Render the items from the line with "Given: Click the calendar" to the line with "click(578, 137)" as a Markdown table with columns Row and Content. Number each line in Row and skip blank lines.

[RAW RECORDS]:

════════════════

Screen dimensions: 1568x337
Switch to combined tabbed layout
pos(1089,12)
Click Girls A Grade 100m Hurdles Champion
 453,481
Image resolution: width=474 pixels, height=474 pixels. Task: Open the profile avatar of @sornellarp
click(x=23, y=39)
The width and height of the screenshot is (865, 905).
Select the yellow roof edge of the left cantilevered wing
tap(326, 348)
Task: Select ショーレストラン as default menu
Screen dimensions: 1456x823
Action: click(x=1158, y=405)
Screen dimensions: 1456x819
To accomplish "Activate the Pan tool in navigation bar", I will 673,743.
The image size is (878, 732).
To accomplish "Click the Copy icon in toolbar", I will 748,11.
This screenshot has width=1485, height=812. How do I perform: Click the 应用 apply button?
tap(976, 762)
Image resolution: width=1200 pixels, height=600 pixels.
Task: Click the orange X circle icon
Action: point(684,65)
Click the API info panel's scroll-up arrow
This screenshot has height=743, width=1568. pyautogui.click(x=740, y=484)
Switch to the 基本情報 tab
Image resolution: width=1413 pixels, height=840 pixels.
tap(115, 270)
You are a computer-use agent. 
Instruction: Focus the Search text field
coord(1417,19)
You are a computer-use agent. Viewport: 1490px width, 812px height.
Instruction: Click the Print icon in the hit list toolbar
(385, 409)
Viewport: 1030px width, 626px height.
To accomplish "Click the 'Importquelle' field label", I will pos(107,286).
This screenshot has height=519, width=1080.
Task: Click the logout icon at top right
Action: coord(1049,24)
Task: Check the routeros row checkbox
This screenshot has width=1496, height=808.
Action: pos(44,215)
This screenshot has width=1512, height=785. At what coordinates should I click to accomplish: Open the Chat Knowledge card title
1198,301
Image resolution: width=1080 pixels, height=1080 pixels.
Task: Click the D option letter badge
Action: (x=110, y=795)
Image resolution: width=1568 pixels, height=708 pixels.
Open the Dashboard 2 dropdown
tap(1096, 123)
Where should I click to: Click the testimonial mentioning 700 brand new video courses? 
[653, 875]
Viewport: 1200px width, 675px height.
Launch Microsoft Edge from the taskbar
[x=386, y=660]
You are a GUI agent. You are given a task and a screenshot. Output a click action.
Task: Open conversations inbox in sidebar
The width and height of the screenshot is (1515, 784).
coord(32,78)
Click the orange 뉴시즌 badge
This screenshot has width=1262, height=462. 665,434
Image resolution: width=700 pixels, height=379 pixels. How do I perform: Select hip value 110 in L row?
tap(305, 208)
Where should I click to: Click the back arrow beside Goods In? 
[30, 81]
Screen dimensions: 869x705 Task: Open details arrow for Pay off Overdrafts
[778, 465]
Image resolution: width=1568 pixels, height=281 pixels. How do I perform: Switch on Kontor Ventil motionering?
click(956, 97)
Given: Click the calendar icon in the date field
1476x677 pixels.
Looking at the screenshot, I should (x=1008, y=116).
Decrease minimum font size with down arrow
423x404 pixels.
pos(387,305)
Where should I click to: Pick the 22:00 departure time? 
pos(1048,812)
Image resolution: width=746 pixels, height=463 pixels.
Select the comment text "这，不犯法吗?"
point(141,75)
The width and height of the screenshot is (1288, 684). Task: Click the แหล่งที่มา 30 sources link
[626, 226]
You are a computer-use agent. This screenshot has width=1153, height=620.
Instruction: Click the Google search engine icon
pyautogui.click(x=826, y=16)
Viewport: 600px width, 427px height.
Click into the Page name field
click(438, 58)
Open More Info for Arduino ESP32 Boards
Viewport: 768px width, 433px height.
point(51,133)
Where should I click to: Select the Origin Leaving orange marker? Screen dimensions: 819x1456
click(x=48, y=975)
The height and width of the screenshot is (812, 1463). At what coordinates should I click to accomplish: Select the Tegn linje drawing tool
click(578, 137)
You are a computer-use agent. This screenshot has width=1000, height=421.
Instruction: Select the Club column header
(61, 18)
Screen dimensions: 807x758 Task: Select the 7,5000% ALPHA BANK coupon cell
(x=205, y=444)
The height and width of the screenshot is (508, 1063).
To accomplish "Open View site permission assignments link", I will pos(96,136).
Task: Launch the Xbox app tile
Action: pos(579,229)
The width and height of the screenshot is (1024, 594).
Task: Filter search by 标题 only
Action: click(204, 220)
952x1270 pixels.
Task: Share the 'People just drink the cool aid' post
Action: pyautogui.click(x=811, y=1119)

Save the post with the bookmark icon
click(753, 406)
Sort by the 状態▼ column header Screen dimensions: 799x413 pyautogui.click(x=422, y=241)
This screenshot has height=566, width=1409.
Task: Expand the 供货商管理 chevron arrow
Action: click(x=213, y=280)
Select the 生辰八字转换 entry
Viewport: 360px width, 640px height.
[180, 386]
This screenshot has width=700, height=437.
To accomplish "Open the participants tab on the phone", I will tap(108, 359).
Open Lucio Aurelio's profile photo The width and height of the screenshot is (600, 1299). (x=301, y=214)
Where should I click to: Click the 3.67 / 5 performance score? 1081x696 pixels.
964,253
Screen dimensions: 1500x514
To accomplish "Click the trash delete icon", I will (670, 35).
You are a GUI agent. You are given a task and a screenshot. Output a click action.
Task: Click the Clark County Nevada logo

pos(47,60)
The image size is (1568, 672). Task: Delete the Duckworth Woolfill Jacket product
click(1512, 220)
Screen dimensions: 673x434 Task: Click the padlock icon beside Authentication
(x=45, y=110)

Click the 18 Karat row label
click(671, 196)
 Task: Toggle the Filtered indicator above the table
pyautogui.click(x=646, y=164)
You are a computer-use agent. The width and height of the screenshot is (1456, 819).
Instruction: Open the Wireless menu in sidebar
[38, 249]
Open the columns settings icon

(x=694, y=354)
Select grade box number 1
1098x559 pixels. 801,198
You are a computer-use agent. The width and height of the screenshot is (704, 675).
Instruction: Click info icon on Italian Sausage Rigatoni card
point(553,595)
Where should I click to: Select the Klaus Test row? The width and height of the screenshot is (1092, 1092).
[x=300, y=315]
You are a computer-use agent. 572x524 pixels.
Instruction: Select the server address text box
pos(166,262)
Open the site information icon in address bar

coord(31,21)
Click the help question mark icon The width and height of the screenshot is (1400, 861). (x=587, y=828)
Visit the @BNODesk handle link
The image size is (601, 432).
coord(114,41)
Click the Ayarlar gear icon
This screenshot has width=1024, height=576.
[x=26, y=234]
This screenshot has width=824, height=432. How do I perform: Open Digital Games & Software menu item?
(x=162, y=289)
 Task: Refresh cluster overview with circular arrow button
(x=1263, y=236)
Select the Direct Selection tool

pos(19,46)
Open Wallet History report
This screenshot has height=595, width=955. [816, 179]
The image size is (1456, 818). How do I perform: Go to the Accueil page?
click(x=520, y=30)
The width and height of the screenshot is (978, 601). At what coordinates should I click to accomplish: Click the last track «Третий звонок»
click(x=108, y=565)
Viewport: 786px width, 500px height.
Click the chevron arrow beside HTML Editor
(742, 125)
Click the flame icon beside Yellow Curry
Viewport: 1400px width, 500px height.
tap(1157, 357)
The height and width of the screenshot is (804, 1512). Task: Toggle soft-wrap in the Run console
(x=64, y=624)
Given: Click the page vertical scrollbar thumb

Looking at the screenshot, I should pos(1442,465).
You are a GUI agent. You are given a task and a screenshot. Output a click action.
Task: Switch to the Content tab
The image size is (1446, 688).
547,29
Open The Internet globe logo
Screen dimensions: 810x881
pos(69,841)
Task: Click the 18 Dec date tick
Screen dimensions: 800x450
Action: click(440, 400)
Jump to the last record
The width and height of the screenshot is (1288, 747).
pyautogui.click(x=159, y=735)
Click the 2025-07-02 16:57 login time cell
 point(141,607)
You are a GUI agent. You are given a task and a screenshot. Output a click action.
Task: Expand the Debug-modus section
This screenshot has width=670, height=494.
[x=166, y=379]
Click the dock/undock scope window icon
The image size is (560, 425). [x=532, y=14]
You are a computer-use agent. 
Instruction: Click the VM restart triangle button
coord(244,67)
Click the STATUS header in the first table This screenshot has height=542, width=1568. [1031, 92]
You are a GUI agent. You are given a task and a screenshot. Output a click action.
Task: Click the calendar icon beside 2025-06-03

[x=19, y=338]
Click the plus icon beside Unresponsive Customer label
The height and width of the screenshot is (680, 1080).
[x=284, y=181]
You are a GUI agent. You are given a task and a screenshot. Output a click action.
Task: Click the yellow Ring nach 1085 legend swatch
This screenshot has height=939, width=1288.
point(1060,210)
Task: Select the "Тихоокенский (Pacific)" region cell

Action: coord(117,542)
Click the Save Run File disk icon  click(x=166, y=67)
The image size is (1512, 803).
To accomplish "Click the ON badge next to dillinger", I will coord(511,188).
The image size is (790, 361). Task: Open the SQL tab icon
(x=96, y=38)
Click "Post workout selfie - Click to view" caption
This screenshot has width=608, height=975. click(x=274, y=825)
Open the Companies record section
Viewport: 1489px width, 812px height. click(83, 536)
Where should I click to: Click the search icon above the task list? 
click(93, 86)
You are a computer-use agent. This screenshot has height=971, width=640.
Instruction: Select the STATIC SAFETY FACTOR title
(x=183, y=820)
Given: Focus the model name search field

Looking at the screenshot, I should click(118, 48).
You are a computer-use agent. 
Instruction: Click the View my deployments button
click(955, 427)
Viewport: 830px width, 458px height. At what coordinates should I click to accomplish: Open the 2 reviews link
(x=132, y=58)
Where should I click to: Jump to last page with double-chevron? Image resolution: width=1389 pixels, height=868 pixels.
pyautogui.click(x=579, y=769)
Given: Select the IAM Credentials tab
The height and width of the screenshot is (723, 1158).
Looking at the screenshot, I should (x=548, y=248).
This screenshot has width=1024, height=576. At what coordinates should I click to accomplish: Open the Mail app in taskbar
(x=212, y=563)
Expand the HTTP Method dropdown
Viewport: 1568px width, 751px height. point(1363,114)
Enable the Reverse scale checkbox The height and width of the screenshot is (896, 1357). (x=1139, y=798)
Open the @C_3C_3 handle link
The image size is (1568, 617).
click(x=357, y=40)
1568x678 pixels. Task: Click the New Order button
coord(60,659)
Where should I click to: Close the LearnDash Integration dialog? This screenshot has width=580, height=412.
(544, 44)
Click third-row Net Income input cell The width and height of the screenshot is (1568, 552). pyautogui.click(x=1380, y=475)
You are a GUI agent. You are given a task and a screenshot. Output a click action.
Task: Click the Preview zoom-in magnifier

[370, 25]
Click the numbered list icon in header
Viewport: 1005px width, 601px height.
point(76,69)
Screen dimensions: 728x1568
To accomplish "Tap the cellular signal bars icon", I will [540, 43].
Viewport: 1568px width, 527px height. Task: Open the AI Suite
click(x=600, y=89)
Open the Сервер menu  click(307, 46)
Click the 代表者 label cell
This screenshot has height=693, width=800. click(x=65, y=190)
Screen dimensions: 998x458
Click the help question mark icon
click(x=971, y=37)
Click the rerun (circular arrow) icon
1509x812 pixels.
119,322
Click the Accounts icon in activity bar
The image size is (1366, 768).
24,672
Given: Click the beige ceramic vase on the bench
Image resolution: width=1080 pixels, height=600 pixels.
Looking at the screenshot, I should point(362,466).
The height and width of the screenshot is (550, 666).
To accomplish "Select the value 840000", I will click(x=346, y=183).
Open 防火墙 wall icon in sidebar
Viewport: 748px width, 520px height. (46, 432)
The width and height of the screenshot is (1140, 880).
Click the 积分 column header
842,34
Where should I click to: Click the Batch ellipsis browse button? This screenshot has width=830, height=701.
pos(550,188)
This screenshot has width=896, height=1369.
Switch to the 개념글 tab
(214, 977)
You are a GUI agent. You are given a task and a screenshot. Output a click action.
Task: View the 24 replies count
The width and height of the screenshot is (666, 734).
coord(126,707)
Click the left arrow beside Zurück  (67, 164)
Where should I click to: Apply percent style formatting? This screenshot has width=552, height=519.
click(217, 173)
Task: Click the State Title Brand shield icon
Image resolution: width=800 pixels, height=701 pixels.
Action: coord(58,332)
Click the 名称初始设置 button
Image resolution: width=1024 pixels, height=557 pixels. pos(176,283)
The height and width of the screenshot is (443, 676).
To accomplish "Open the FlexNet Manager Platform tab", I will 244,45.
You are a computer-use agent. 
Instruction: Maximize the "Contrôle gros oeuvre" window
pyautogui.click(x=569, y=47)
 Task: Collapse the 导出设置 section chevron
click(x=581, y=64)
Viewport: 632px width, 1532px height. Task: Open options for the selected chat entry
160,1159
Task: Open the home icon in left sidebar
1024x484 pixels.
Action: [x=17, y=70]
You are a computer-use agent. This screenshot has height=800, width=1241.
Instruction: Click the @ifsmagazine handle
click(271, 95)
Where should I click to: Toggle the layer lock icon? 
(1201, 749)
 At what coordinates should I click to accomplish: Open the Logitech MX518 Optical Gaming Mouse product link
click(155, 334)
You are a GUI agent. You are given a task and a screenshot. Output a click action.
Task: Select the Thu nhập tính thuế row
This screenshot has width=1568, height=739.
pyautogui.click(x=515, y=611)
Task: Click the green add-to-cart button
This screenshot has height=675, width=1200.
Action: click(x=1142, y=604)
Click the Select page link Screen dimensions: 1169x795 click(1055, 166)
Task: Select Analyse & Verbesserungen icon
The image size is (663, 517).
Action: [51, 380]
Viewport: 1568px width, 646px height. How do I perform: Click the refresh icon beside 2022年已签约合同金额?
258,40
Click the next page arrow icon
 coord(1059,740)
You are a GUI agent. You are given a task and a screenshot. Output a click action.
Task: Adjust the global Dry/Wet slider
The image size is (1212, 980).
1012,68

════════════════

[EXERCISE SOLUTION]:
| Row | Content |
|---|---|
| 1 | Given: Click the calendar icon in the date field |
| 2 | 1476x677 pixels. |
| 3 | Looking at the screenshot, I should (x=1008, y=116). |
| 4 | Decrease minimum font size with down arrow |
| 5 | 423x404 pixels. |
| 6 | pos(387,305) |
| 7 | Where should I click to: Pick the 22:00 departure time?  |
| 8 | pos(1048,812) |
| 9 | Image resolution: width=746 pixels, height=463 pixels. |
| 10 | Select the comment text "这，不犯法吗?" |
| 11 | point(141,75) |
| 12 | The width and height of the screenshot is (1288, 684). Task: Click the แหล่งที่มา 30 sources link |
| 13 | [626, 226] |
| 14 | You are a computer-use agent. This screenshot has width=1153, height=620. |
| 15 | Instruction: Click the Google search engine icon |
| 16 | pyautogui.click(x=826, y=16) |
| 17 | Viewport: 600px width, 427px height. |
| 18 | Click into the Page name field |
| 19 | click(438, 58) |
| 20 | Open More Info for Arduino ESP32 Boards |
| 21 | Viewport: 768px width, 433px height. |
| 22 | point(51,133) |
| 23 | Where should I click to: Select the Origin Leaving orange marker? Screen dimensions: 819x1456 |
| 24 | click(x=48, y=975) |
| 25 | The height and width of the screenshot is (812, 1463). At what coordinates should I click to accomplish: Select the Tegn linje drawing tool |
| 26 | click(578, 137) |